Our legal system is losing the battle of specifics. We can’t write specific laws to govern all action successfully. We need a more elegant and complete idea to work from. Any elegant solution ends up being a simple solution. Transparency offers us a simple central theme to work with any system. It fosters awareness in any size system and helps us all resonate at wider levels of identification.
September 4th, 2006
It would help us greatly if we decided to look at others for our similarities instead of for our differences. It is very natural to see someone of different color, or ideas, and focus only on the differences. In this show I discuss some examples of how we focus on the differences, and how things might be different if we were to realize how alike we all really are.
When we come from a place of looking first at differences, we tend to assume that everything about the person is different. If we can realize that we are basically similar, and that the differences are in the details and perspectives, then we would have much less conflict in our lives.

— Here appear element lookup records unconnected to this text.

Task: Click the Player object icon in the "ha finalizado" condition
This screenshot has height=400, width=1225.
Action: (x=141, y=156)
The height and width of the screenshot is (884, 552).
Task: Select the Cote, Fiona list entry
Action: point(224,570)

The ways in which we are all similar:
- physical traits
- we all want to prosper
Focusing on differences is very natural. Similarities seem boring. Of course we all breathe. Of course we all feel fear. Not very exciting stuff. But coming into a situation with that literally on our mind helps us to see things in a cooperative way instead of a conflicting way.
What if nations focused on similarities? What if religions did? How might that change our world?
Show Music: A Lesson In Crime by Tokyo Police Club
February 26th, 2006
Consciousness expands from being an infant through different identifications with social groups. The highest level on average is the national level. We identify with our family, our neighborhood, our state, our nation. Why not our world and beyond?
When survival of the team or family depends on loyalty, it is important that we are able to identify with that level. Our survival at this point is becoming more and more dependant on a world view. There are views beyond the world view, but the world view would be the next meaningful level of identification.
At the base of this identification is the ego clinging to an idea about itself. The problem starts when we let that identification get so deep that we make choices that are against our values. Nations that go to war would be potentially the greatest example of this. How does taking human life become so easily justified during war? It does because it falls under the umbrella of protecting a nation. Protecting the idea of “us”. But there is only “us” in a world view. There is no “them”.
Nations often fight because they are lost in value systems that are out of sync. If we were able to widen our level of identification to a world view, we would grow past many, if not all, of our conflicts.
Do we gain anything, or lose anything by identifying with different levels of social structure? Is it better to identify with a neighborhood by being in a gang, or a city by being proud to be from that place, or a nation, or the world? There are less people to fight, less outsiders as we widen our identification.
The next view beyond world view would be a universal view, or a unified view. I only mention this to say that we are not done once we’re at the world view.
We use these levels of identification to grow. We expand as we move from one view of our group to the next wider view. That said, what would change if we, as individuals, started to identify with a world view, instead of a national view?